Lúcia toma como exemplo o município de Campinas, no interior paulista. Ela cita anúncios de emprego discriminatórios nos jornais locais, pedindo pessoas brancas, “o que nos dá indícios do grau de tensão entre brancos e negros na cidade”. A violência contra as pessoas negras que ficavam nas ruas em horários de lazer e descanso – acrescenta a autora – era constante. As ações discriminatórias aconteciam habitualmente, como indica um texto do jornal Gazeta de Campinas, de 3 de março de 1900, reproduzido no livro: “Não se pode mais sair com a família sem que hordas de negros invadam as ruas, especialmente a rua Barão de Jaguara. É preciso coibir as cáfilas antes que o mal cresça”.

No texto, o jornal recriminava o direito de cidadãos negros de percorrer as ruas ao lado dos brancos. Para o jornal, o lugar deles não era junto a famílias brancas. “Coibia-se o direito de ir e vir dos afrodescendentes e manifestava-se a não possibilidade de convívio no mesmo espaço com os brancos. A repreensão se fazia inclusive pelo uso de adjetivos ofensivos comparáveis aos utilizados para animais e criminosos.”

Na então capital federal, os negros estudados por Lúcia não tiveram uma vida diferente da que experimentavam em São Paulo – tema do capítulo 2 do livro. Também a discriminação e o abuso de autoridades policiais pesavam sobre a comunidade de ex-escravos vindos das terras paulitas. Como afirma a autora, com base nos processos criminais a que teve acesso, a intolerância e a indiscriminada repressão policial atingiam os segmentos populares que transitavam pelas vias públicas, mesmo nas imediações de suas casas, o que trazia aos migrantes paulistas, assim como aos demais grupos da população pobre, dificuldades adicionais para a sua sobrevivência. “Contudo, essa mesma violência não impedia que esses recém-chegados continuassem a viver nesses mesmos espaços. Apoiados por redes de solidariedade de familiares, amigos e conterrâneos, eles ocupavam a cidade que haviam escolhido para viver.”

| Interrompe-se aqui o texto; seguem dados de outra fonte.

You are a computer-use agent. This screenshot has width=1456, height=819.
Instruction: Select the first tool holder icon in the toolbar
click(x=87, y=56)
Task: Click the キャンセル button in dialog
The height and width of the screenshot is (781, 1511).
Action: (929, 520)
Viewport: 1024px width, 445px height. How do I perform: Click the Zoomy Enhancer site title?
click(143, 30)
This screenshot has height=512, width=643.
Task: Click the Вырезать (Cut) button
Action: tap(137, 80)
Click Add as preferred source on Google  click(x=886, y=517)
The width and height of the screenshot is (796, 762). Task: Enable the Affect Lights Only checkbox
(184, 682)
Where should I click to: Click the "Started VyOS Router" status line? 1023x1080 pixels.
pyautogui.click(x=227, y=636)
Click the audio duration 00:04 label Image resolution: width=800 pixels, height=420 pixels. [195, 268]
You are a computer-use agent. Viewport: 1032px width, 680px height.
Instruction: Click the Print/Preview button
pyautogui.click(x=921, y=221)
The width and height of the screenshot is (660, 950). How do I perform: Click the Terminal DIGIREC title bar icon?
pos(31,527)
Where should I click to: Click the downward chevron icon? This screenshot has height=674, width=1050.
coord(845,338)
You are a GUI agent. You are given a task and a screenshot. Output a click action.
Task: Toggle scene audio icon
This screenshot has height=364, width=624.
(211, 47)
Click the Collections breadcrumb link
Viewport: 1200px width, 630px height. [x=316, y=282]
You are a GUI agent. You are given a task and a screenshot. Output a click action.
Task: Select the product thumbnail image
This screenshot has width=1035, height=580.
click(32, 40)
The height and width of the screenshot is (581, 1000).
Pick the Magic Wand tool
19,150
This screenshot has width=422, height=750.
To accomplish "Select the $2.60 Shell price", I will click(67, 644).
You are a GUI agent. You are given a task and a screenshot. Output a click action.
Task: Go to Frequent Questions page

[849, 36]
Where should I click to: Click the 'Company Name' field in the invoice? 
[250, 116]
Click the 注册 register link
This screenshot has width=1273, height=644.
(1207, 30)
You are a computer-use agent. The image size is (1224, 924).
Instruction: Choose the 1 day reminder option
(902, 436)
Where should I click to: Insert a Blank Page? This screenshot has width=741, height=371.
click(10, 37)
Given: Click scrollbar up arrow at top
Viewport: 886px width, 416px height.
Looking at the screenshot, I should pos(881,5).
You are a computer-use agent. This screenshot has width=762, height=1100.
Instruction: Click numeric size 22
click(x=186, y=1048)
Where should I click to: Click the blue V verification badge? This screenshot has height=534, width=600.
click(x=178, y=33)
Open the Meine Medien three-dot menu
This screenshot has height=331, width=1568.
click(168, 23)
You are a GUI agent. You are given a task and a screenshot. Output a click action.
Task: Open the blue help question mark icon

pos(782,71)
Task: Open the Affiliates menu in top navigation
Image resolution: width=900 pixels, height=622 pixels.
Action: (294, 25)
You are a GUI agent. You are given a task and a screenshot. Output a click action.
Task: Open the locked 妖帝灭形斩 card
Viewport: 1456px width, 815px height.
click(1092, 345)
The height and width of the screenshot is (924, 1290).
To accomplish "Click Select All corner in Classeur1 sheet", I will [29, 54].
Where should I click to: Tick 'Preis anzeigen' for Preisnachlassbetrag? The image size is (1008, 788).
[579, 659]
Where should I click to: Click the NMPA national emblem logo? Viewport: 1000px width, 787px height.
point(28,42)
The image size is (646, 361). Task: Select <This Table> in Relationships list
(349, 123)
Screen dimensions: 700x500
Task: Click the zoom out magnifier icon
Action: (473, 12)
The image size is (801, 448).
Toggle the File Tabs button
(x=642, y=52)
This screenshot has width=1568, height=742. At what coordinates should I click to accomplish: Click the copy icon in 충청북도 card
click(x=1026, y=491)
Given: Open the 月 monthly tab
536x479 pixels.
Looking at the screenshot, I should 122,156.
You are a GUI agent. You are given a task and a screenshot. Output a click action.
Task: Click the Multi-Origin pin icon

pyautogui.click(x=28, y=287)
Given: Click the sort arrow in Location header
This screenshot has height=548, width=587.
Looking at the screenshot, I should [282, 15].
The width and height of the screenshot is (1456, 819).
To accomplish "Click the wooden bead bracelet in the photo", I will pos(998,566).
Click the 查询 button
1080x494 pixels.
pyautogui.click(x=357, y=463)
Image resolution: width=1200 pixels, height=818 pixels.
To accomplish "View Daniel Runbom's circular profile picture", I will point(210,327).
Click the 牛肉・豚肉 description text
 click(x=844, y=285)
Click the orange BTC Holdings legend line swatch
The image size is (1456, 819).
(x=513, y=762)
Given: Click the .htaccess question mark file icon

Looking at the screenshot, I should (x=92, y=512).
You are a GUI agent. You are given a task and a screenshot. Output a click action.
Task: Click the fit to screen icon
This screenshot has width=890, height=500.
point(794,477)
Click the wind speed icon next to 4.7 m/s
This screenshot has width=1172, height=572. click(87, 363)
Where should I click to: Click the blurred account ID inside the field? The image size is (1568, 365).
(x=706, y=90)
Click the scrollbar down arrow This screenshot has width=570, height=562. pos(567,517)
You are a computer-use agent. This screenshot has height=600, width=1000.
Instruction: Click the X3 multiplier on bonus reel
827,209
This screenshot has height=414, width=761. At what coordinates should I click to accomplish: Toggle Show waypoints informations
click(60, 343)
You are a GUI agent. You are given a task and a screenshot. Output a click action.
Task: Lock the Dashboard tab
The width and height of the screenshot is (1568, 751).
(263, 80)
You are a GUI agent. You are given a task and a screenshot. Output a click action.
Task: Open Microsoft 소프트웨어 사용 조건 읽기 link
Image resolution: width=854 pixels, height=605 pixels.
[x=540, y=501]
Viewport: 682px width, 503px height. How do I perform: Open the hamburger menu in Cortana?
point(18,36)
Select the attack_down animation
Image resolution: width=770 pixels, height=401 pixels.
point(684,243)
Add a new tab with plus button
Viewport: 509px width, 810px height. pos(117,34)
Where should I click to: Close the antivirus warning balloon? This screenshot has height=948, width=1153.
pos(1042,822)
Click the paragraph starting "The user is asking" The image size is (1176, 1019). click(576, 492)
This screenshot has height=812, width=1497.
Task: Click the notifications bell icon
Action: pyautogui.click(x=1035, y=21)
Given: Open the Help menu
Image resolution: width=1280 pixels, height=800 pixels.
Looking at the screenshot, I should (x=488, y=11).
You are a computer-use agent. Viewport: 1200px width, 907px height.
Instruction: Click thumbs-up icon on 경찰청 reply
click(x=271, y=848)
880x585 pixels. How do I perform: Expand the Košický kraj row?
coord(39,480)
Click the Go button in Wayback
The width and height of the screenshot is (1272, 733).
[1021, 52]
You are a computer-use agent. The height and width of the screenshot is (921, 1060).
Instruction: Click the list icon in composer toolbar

Capa do livro de Lúcia Helena – foto: Reprodução

No terceiro e último capítulo do livro, Lúcia se põe a descrever o cotidiano dos migrantes negros paulistas no Rio de Janeiro – suas relações com os demais habitantes da cidade, seu trabalho, amizades, uniões conjugais e a vida nos cortiços e morros. “A maior parte desses imigrantes era de jovens, solteiros e, possivelmente, sozinhos. Muitos foram surpreendidos pelas dificuldades e acabaram muitas vezes por se decepcionar com as hostilidades da sobrevivência. Não raro, eles eram presos por estarem nas ruas, mas, à medida que se familiarizavam, revertiam as adversidades em aprendizado e desenvolviam novas estratégias de sobrevivência”, escreve Lúcia. “Assim, podemos entender que se, por um lado, eram constantes as prisões de libertos e afrodescendentes, por outro, a contínua presença destes nas ruas da cidade indicava que o cerceamento das elites não os inibiu. Mais do que isso, eles conseguiram reverter as ações repressivas e significações racistas. Dessa maneira, se no início do século 20 o Rio de Janeiro era a cidade que se tornou a ‘maravilhosa’ pelos seus feitos arquitetônicos de inspiração francesa, ao longo do tempo incorporou as experiências, sonhos e esperanças dos migrantes afrodescendentes, entre eles os migrantes paulistas.”

Paulistas Afrodescendentes no Rio de Janeiro Pós-Abolição (1888-1926), de Lúcia Helena Oliveira Silva, Editora Humanitas, 224 páginas, R$ 30,00.